WHAT IS EXPECTED: Revise the records below so that "computer-use agent" becomes "desktop agent" throughout, changing nothing else.

RECORDS PROVIDED:
◇ ◇ ◇ ◇ ◇ ◇ ◇

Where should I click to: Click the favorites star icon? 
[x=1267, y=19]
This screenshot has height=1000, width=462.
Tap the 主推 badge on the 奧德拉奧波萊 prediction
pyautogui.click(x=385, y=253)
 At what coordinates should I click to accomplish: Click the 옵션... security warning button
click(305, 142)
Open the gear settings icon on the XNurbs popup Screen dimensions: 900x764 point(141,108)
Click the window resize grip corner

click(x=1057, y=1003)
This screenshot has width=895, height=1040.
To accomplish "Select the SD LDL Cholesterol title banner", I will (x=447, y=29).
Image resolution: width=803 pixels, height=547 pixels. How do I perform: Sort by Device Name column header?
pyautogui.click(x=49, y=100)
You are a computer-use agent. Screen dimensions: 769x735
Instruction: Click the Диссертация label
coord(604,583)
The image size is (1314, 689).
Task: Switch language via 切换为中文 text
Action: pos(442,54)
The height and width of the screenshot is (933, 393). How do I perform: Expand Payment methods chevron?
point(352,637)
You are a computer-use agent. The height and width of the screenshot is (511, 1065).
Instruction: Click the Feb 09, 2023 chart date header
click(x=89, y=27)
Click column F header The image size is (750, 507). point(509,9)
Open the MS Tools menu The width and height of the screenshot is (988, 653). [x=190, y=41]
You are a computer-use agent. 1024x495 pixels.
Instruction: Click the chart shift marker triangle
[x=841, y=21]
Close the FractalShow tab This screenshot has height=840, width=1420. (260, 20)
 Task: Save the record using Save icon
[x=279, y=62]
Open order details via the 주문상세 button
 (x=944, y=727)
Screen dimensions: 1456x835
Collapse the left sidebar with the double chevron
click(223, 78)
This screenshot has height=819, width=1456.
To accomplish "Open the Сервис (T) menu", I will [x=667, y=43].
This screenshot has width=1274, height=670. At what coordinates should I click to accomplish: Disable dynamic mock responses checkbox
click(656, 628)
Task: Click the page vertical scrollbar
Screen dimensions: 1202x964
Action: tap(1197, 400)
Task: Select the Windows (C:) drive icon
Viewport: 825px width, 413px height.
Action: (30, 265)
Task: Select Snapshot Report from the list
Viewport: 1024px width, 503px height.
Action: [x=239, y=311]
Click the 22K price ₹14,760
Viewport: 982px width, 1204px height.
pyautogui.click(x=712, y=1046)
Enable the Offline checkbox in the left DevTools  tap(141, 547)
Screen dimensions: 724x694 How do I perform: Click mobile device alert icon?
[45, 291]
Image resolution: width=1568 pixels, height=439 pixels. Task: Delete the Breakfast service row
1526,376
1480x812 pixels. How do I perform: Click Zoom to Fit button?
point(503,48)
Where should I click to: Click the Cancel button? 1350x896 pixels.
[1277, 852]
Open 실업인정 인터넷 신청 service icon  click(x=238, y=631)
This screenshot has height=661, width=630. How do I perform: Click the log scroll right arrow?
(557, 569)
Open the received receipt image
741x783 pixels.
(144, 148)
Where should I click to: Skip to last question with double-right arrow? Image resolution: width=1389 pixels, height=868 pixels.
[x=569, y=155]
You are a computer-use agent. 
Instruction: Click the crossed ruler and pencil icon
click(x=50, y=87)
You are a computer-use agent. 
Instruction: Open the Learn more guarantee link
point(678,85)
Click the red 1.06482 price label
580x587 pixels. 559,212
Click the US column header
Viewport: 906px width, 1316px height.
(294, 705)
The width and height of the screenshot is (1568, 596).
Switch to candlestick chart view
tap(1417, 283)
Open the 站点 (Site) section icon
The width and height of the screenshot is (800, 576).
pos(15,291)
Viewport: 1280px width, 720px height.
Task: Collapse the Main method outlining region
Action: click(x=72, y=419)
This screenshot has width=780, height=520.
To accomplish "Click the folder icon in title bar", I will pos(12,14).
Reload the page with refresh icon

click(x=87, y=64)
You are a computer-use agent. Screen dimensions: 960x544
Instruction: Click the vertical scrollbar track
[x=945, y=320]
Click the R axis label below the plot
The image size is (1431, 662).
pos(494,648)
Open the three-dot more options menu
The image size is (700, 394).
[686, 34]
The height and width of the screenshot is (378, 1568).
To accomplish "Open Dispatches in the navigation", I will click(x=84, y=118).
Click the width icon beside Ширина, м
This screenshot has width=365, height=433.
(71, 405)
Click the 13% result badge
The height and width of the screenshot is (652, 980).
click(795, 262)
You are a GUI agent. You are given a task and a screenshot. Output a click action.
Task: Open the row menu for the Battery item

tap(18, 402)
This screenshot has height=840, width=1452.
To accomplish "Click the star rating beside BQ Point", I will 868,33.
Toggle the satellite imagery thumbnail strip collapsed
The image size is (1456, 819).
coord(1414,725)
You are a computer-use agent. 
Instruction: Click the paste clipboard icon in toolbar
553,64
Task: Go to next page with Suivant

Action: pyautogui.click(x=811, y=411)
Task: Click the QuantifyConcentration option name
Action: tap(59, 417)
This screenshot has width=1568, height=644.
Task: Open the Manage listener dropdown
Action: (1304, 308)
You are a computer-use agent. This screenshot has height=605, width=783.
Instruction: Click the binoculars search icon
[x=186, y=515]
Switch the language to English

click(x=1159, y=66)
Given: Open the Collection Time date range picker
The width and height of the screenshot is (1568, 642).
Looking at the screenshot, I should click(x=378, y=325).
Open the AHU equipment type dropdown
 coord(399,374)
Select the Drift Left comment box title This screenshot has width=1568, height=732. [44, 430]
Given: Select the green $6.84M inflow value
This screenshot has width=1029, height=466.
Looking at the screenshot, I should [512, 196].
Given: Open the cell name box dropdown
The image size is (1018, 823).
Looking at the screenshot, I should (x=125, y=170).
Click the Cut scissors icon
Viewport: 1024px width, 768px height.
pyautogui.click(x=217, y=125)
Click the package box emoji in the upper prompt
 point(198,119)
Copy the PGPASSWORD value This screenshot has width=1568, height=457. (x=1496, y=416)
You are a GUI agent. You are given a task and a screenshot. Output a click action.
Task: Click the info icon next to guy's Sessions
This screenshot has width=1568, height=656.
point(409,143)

◇ ◇ ◇ ◇ ◇ ◇ ◇

TASK SOLUTION:
Where should I click to: Click the favorites star icon? 
[x=1267, y=19]
This screenshot has height=1000, width=462.
Tap the 主推 badge on the 奧德拉奧波萊 prediction
pyautogui.click(x=385, y=253)
 At what coordinates should I click to accomplish: Click the 옵션... security warning button
click(305, 142)
Open the gear settings icon on the XNurbs popup Screen dimensions: 900x764 point(141,108)
Click the window resize grip corner

click(x=1057, y=1003)
This screenshot has width=895, height=1040.
To accomplish "Select the SD LDL Cholesterol title banner", I will (x=447, y=29).
Image resolution: width=803 pixels, height=547 pixels. How do I perform: Sort by Device Name column header?
pyautogui.click(x=49, y=100)
You are a desktop agent. Screen dimensions: 769x735
Instruction: Click the Диссертация label
coord(604,583)
The image size is (1314, 689).
Task: Switch language via 切换为中文 text
Action: pos(442,54)
The height and width of the screenshot is (933, 393). How do I perform: Expand Payment methods chevron?
point(352,637)
You are a desktop agent. The height and width of the screenshot is (511, 1065).
Instruction: Click the Feb 09, 2023 chart date header
click(x=89, y=27)
Click column F header The image size is (750, 507). point(509,9)
Open the MS Tools menu The width and height of the screenshot is (988, 653). [x=190, y=41]
You are a desktop agent. 1024x495 pixels.
Instruction: Click the chart shift marker triangle
[x=841, y=21]
Close the FractalShow tab This screenshot has height=840, width=1420. (260, 20)
 Task: Save the record using Save icon
[x=279, y=62]
Open order details via the 주문상세 button
 (x=944, y=727)
Screen dimensions: 1456x835
Collapse the left sidebar with the double chevron
click(223, 78)
This screenshot has height=819, width=1456.
To accomplish "Open the Сервис (T) menu", I will [x=667, y=43].
This screenshot has width=1274, height=670. At what coordinates should I click to accomplish: Disable dynamic mock responses checkbox
click(656, 628)
Task: Click the page vertical scrollbar
Screen dimensions: 1202x964
Action: tap(1197, 400)
Task: Select the Windows (C:) drive icon
Viewport: 825px width, 413px height.
Action: (30, 265)
Task: Select Snapshot Report from the list
Viewport: 1024px width, 503px height.
Action: [x=239, y=311]
Click the 22K price ₹14,760
Viewport: 982px width, 1204px height.
pyautogui.click(x=712, y=1046)
Enable the Offline checkbox in the left DevTools  tap(141, 547)
Screen dimensions: 724x694 How do I perform: Click mobile device alert icon?
[45, 291]
Image resolution: width=1568 pixels, height=439 pixels. Task: Delete the Breakfast service row
1526,376
1480x812 pixels. How do I perform: Click Zoom to Fit button?
point(503,48)
Where should I click to: Click the Cancel button? 1350x896 pixels.
[1277, 852]
Open 실업인정 인터넷 신청 service icon  click(x=238, y=631)
This screenshot has height=661, width=630. How do I perform: Click the log scroll right arrow?
(557, 569)
Open the received receipt image
741x783 pixels.
(144, 148)
Where should I click to: Skip to last question with double-right arrow? Image resolution: width=1389 pixels, height=868 pixels.
[x=569, y=155]
You are a desktop agent. 
Instruction: Click the crossed ruler and pencil icon
click(x=50, y=87)
You are a desktop agent. 
Instruction: Open the Learn more guarantee link
point(678,85)
Click the red 1.06482 price label
580x587 pixels. 559,212
Click the US column header
Viewport: 906px width, 1316px height.
(294, 705)
The width and height of the screenshot is (1568, 596).
Switch to candlestick chart view
tap(1417, 283)
Open the 站点 (Site) section icon
The width and height of the screenshot is (800, 576).
pos(15,291)
Viewport: 1280px width, 720px height.
Task: Collapse the Main method outlining region
Action: click(x=72, y=419)
This screenshot has width=780, height=520.
To accomplish "Click the folder icon in title bar", I will pos(12,14).
Reload the page with refresh icon

click(x=87, y=64)
You are a desktop agent. Screen dimensions: 960x544
Instruction: Click the vertical scrollbar track
[x=945, y=320]
Click the R axis label below the plot
The image size is (1431, 662).
pos(494,648)
Open the three-dot more options menu
The image size is (700, 394).
[686, 34]
The height and width of the screenshot is (378, 1568).
To accomplish "Open Dispatches in the navigation", I will click(x=84, y=118).
Click the width icon beside Ширина, м
This screenshot has width=365, height=433.
(71, 405)
Click the 13% result badge
The height and width of the screenshot is (652, 980).
click(795, 262)
You are a GUI agent. You are given a task and a screenshot. Output a click action.
Task: Open the row menu for the Battery item

tap(18, 402)
This screenshot has height=840, width=1452.
To accomplish "Click the star rating beside BQ Point", I will 868,33.
Toggle the satellite imagery thumbnail strip collapsed
The image size is (1456, 819).
coord(1414,725)
You are a desktop agent. 
Instruction: Click the paste clipboard icon in toolbar
553,64
Task: Go to next page with Suivant

Action: pyautogui.click(x=811, y=411)
Task: Click the QuantifyConcentration option name
Action: tap(59, 417)
This screenshot has width=1568, height=644.
Task: Open the Manage listener dropdown
Action: (1304, 308)
You are a desktop agent. This screenshot has height=605, width=783.
Instruction: Click the binoculars search icon
[x=186, y=515]
Switch the language to English

click(x=1159, y=66)
Given: Open the Collection Time date range picker
The width and height of the screenshot is (1568, 642).
Looking at the screenshot, I should click(x=378, y=325).
Open the AHU equipment type dropdown
 coord(399,374)
Select the Drift Left comment box title This screenshot has width=1568, height=732. [44, 430]
Given: Select the green $6.84M inflow value
This screenshot has width=1029, height=466.
Looking at the screenshot, I should [512, 196].
Given: Open the cell name box dropdown
The image size is (1018, 823).
Looking at the screenshot, I should (x=125, y=170).
Click the Cut scissors icon
Viewport: 1024px width, 768px height.
pyautogui.click(x=217, y=125)
Click the package box emoji in the upper prompt
 point(198,119)
Copy the PGPASSWORD value This screenshot has width=1568, height=457. (x=1496, y=416)
You are a GUI agent. You are given a task and a screenshot. Output a click action.
Task: Click the info icon next to guy's Sessions
This screenshot has width=1568, height=656.
point(409,143)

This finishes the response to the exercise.